Time of origin of the ST131 clones

The estimated time of the most recent common ancestor (TMRCA) of different phylogenetic groups was investigated with beast. We estimated a mutation rate of 4.14×10−7 SNPs per site per year [95 % highest posterior density (HPD) intervals 3.74–4.57×10−7], equivalent to 1.858 mutations per genome per year. A dated phylogeny (Fig. 4) of all 794 isolates estimated a TMRCA for ST131 of around 1901 (95 % HPD intervals 1842–1948). Clade C originated in 1985 (95 % HPD 1980–1989).

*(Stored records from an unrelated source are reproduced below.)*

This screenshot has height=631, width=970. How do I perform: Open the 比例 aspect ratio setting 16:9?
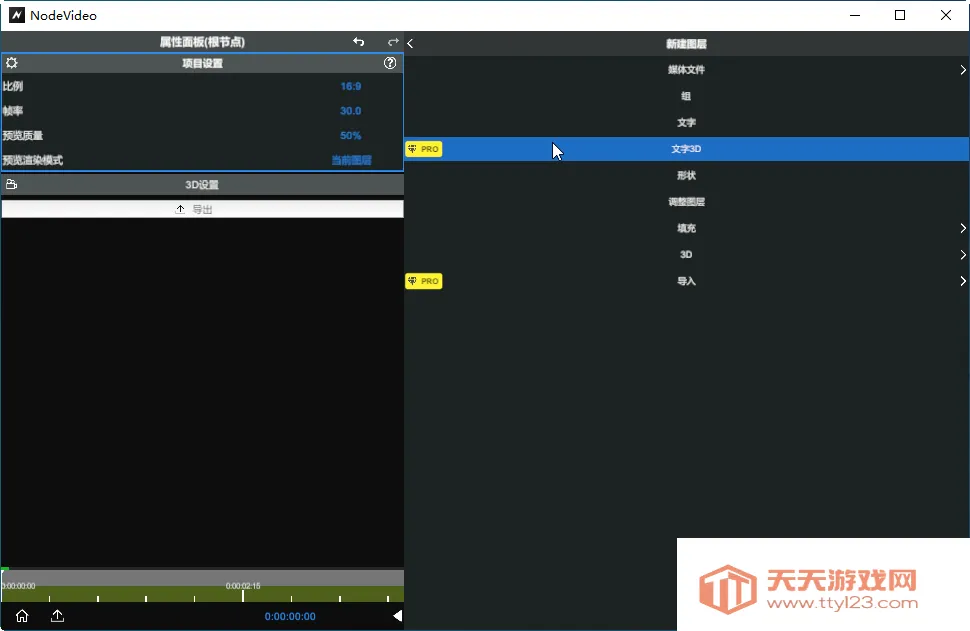pyautogui.click(x=350, y=86)
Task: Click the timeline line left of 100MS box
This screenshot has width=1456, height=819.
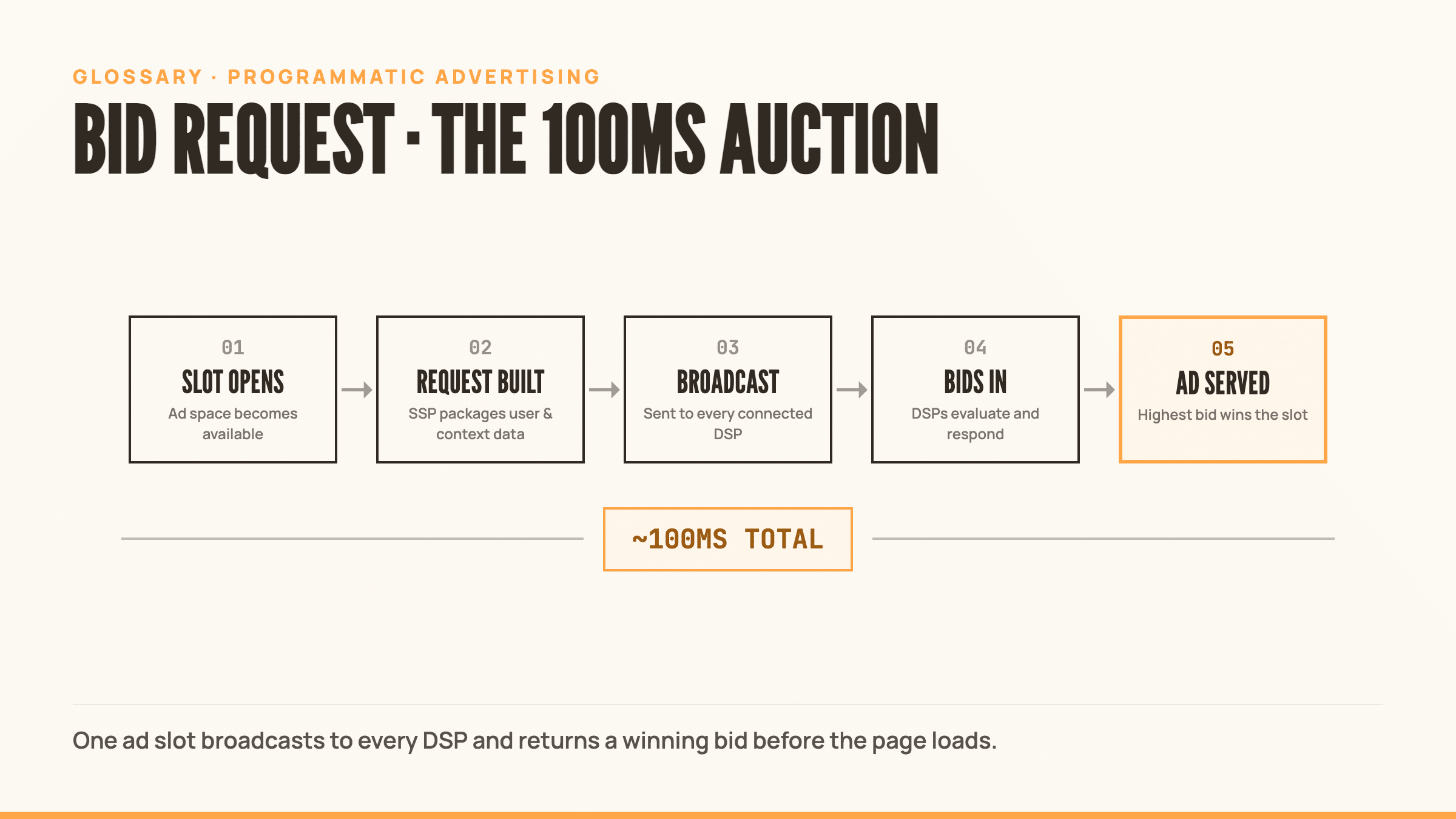Action: pos(352,539)
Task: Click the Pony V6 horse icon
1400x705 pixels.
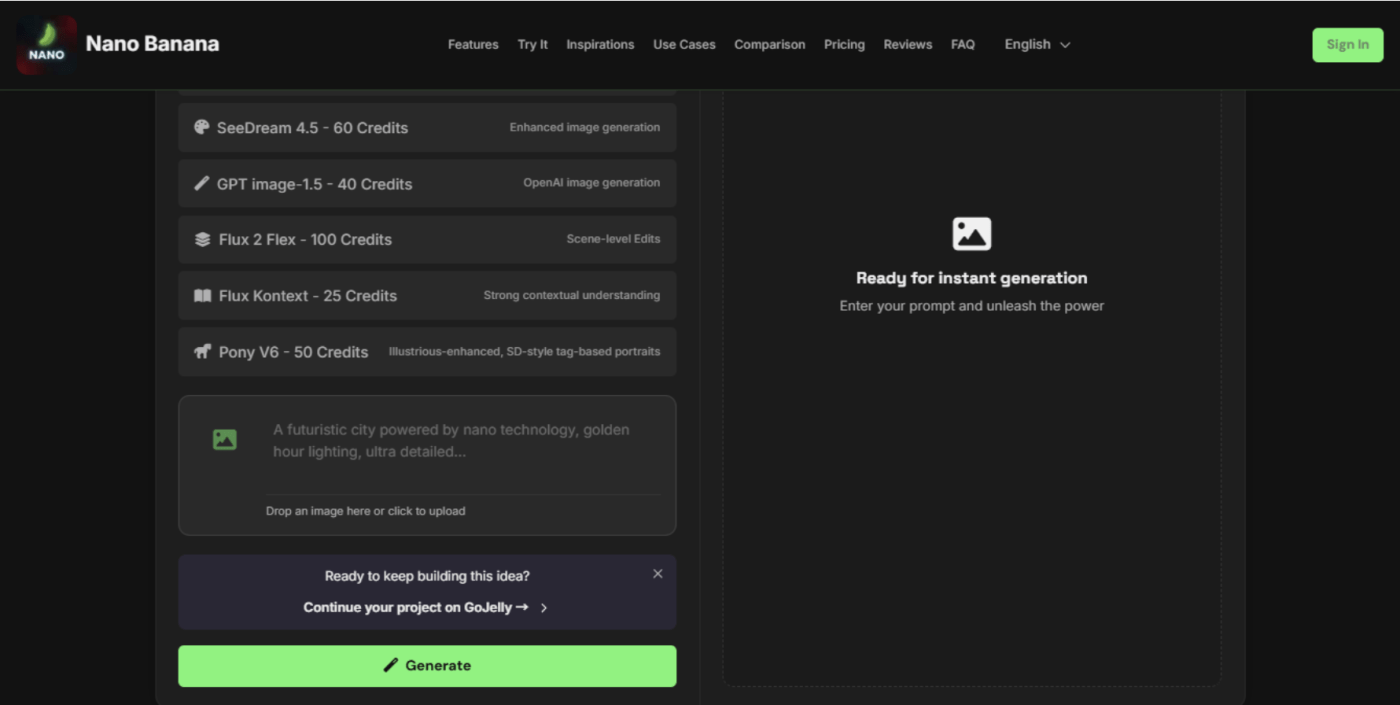Action: pos(202,351)
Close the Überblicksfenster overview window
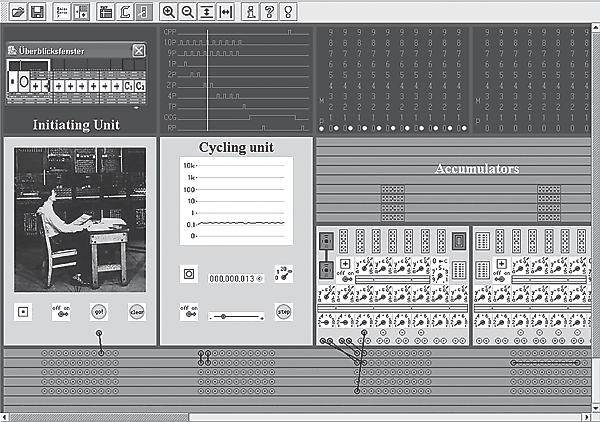The width and height of the screenshot is (600, 422). (138, 51)
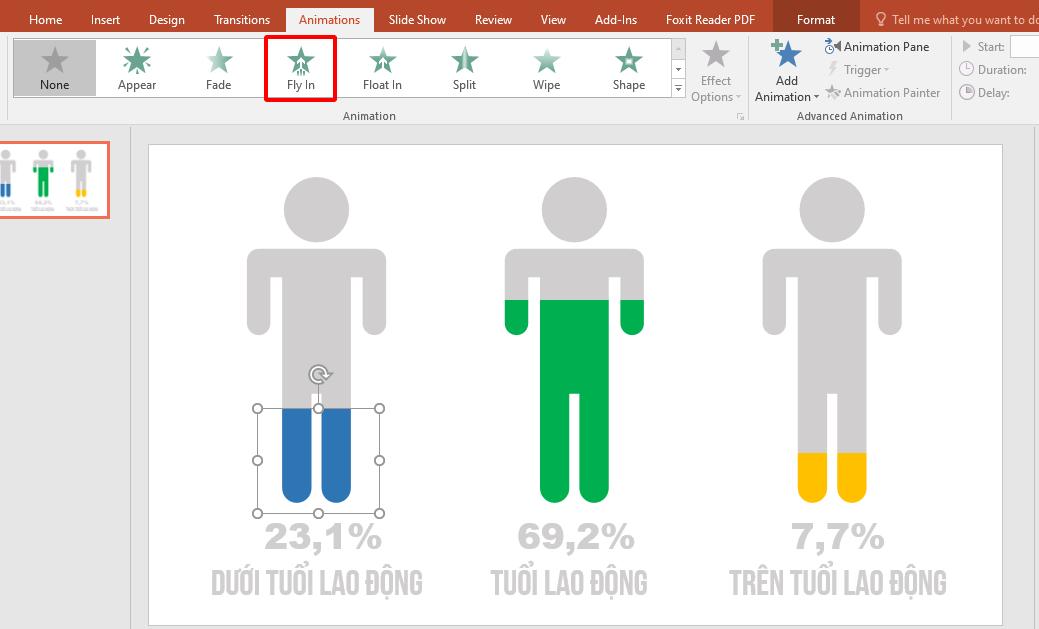The image size is (1039, 629).
Task: Select the Wipe animation
Action: coord(546,67)
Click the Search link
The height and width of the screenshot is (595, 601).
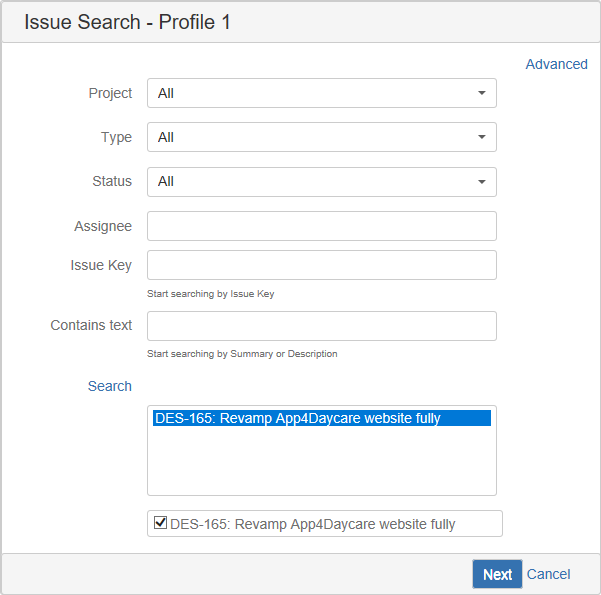110,386
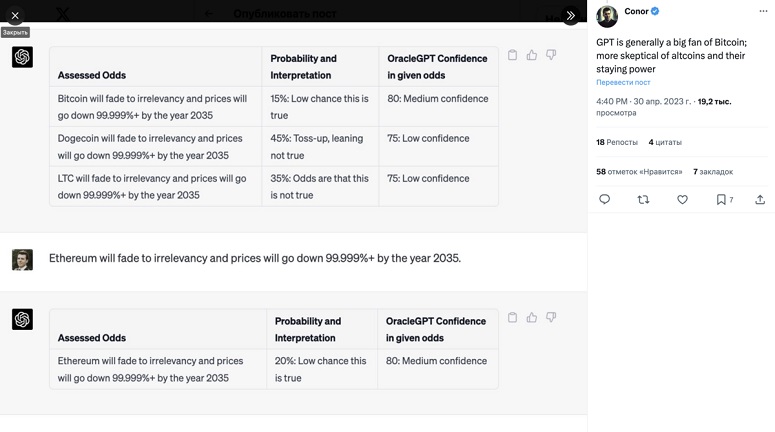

The FQ-R C1/C2 ancestor originated in 1992 (95 % HPD 1989–1994), more recently than previous estimates of 1987 [12] and 1986 [20]. Following this event, C1 and C2 diversified in parallel around 1994 (95 % HPD 1991–1996, 95 % HPD 1992–1995, respectively). C2 is composed of divergent subclades C2_7, C2_8 and C2_9. C2_7 diversified from the C2_8/9 lineage in 1995 (95 % HPD 1993–1997). Finally, a group of strains radiated within C2_8 and formed a ‘displacement clade’ (Fig. S5a).

Fig. 4.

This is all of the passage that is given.